Conservatives like a certain genre of fables they believe illustrate the absurdity of liberal attempts to combat inequality. The best-known example is probably the affirmative action bake sale, a popular event where collegiate conservatives use an inequality-based pricing scale to demonstrate that whites are actually the ones discriminated against in college admissions.

The bake sale fable is a serviceable illustration of conservative myth-making. The story is typically a snappy scenario that drastically simplifies reality into a kernel of unassailable logic—logic that unfailingly illustrates that a privileged class is actually the one being victimized. This method is apparent through countless conservative bestsellers, from Dinesh D'Souza's The End of Racism to AEI president Arthur Brooks' The Battle, which describes an economic culture war where a small anti-capitalist cabal has stiff-armed its way to cultural power and brought America's free enterprise system under attack. Argued, incredibly, at a moment when the clout of industry and finance in Washington has never been more formidable, Brooks' book is a perfect example of what Marx would describe as capitalism buying the consent of its underlings. As capitalism's inevitable inequalities and exploitation become apparent, its tales of its own victimization must grow ever more shameless.

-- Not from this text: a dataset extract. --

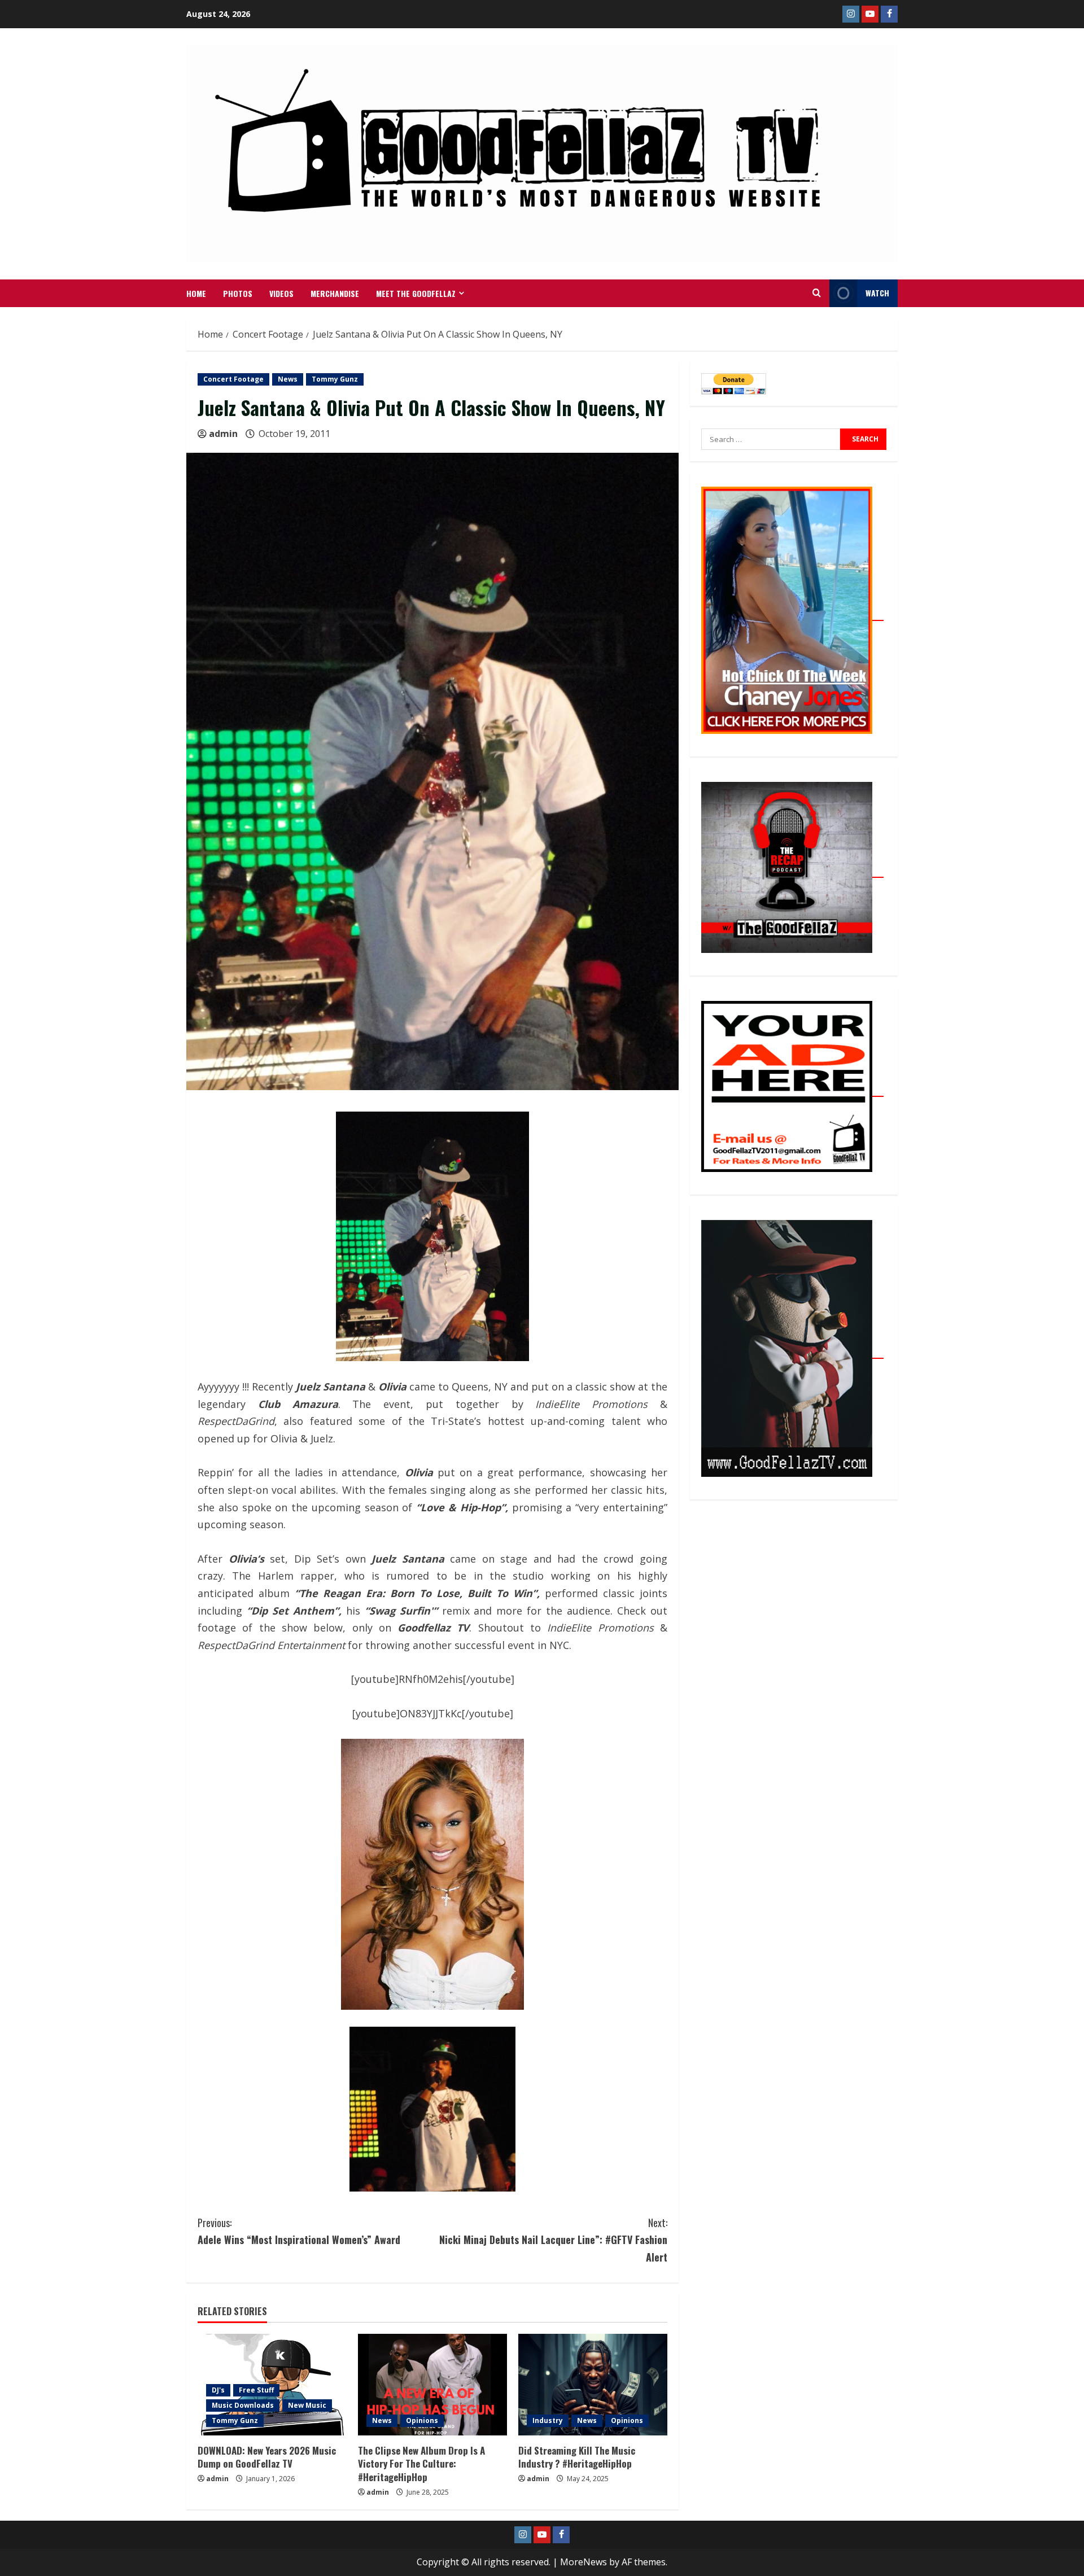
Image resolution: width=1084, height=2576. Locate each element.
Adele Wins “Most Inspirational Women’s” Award (299, 2231)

It's no surprise then, that an attack on the progressive income tax recently published in the Hoover Institution's Policy Review opens with a fable. Three brothers take different paths with their work and investment, and end up with drastically different amounts of wealth. When they decide to pool their money on a civic improvement project, the less wealthy brothers expect the very rich one to pay the most despite the fact that each has received the same benefit from the project. Though the author of the paper eventually concedes that his fundamental corner-cutting—having his characters all begin with identical levels of opportunity—"changes the picture significantly," the fable nicely encapsulates the thrust of his argument: that the rich have earned their wealth with their intelligence and hard work, and that asking them to pay a larger share of the tax burden is tantamount to punishing their success.

This is a common belief on the right, but it is based on a credulous faith in what the individual human work ethic is able to accomplish under our "free enterprise system." Even more credible conservative economists take as gospel that hard work leads to increased success or financial improvement. There are plenty of inspiring accounts of the hustling entrepreneur who turned abilities and passions into a profitable business. It's a path deeply woven into the American psyche, which is perhaps why it still inspires such populist reverence even after it has been shown to be the exception to the rule. All Americans, not just conservatives, like to believe they have a real opportunity of being rich at some point in the future. But an American born today has an infinitesimally small chance of substantially improving his or her social condition; in fact, the chances of that happening are smaller here than in almost any other developed nation in the world.